Recursion in Object-Oriented Programs#
You’ve seen and written recursive functions before. The same basic concepts apply in object-oriented programs with classes and objects, but with a twist: The data structure often has the same “shape” as the recursive function, and the parts of the recursive function are often divided between methods in different subclasses.
Review of Recursion#
Recall that a recursive function is divided into one or more base cases and one or more recursive or inductive cases. Together these have a fairly standard structure. In pseudocode:
def recursive_function(value):
"""We always check base cases first"""
if base case applies:
do the base case and return
elif another base case applies:
do the base case and return
else
"""Recursive case(s) follow"""
break value into pieces p1, p2, ...
r1 = recursive_function(p1)
r2 = recursive_function(p2)
...
return combination of value, r1, r2, ...
For example, the classic factorial example can be written as
def classic_factorial(value: int) -> int:
"""We always check base cases first"""
if value < 2:
return 1
else:
"""Recursive case(s) follow"""
p1 = value - 1
r1 = classic_factorial(p1)
return value * r1
which we would typically simplify to
def fact(value: int) -> int:
if value < 2:
return 1
return value * fact(value - 1)
We can see the same basic structure in a binary search. Suppose we have a sorted table of (key, value) pairs that looks like this:
table = [(1, "alpha"), (3, "beta"), (4, "gamma"), (9, "delta"), (12, "epsilon")]

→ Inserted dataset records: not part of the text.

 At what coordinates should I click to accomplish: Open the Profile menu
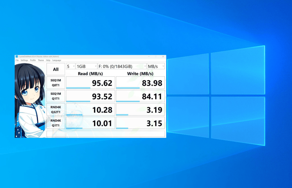click(x=33, y=60)
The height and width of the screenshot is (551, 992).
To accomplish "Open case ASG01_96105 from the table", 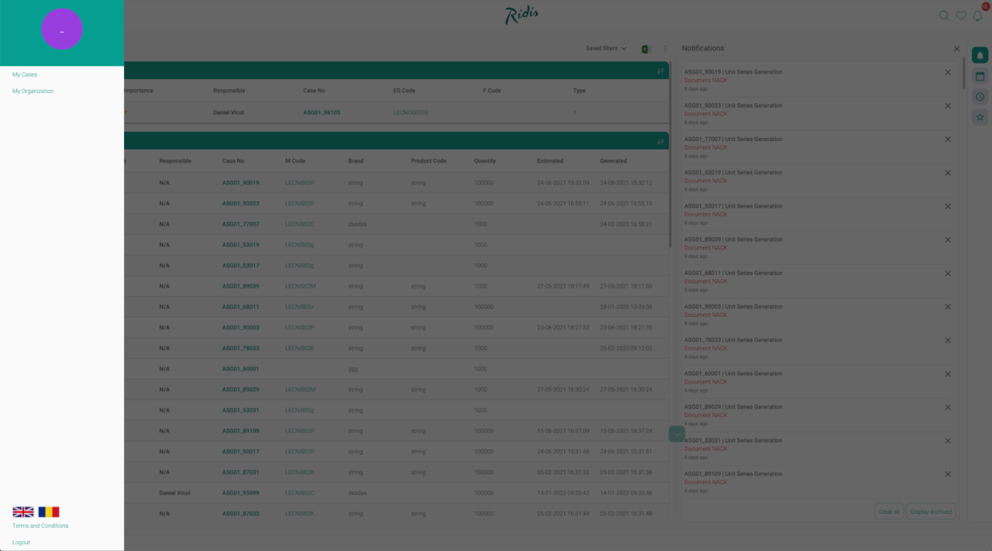I will pyautogui.click(x=322, y=112).
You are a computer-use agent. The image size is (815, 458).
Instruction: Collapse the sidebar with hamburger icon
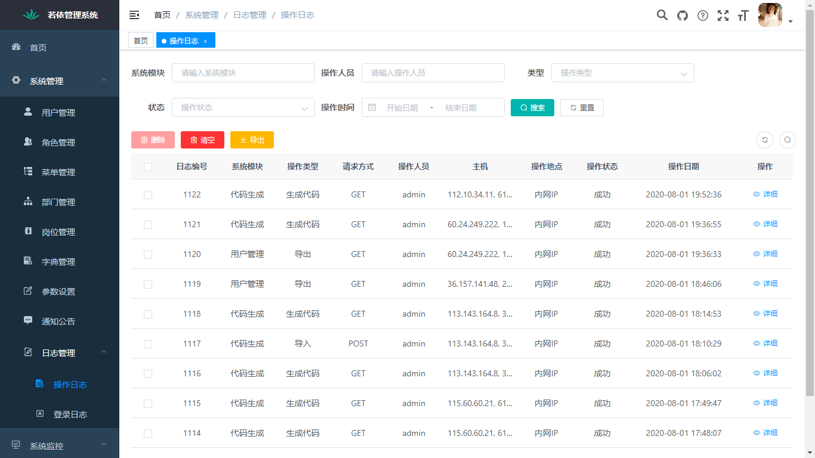coord(134,15)
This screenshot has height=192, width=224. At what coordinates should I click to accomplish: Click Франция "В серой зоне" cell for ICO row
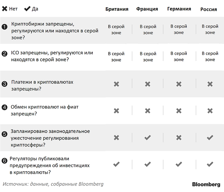pos(148,57)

The table is sorted by key. We can search it like this:
def bin_search(key: int, table: List[Tuple[int, str]]) -> str:
return bin_search_range(key, table, 0, len(table) - 1)
def bin_search_range(key: int, table: List[Tuple[int, str]],
low: int, high: int) -> str:
"""Recursive binary search in range low..high inclusive"""
"""Base case 1: Key is not in table"""
if low > high:
return "No such value"
mid = (high + low) // 2
entry_key, entry_value = table[mid]
"""Base case 2: Key found at midpoint in table"""
if entry_key == key:
return entry_value
if key < entry_key:
"""Recursive case 1: Key must be before midpoint, or absent"""
return bin_search_range(key, table, low, mid - 1)
else:
"""Recursive case 2: Key must be after midpoint, or absent"""
return bin_search_range(key, table, mid + 1, high)
Recursive Data Structures#
A data structure can also have a recursive structure: Tuples can contain tuples, lists can contain lists, dicts can contain dicts, etc. Instead of a simple list, we could make the table have four elements:
where smaller keys and larger keys are themselves tables with the same form, lists within lists, so that we get
In Python, the table could be represented as
alpha_tree = [4, "gamma",
[3, "beta",
[1, "alpha", [], []],
[]],
[12, "epsilon",
[9, "delta", [], []],
[15, "zeta", [], []]]
]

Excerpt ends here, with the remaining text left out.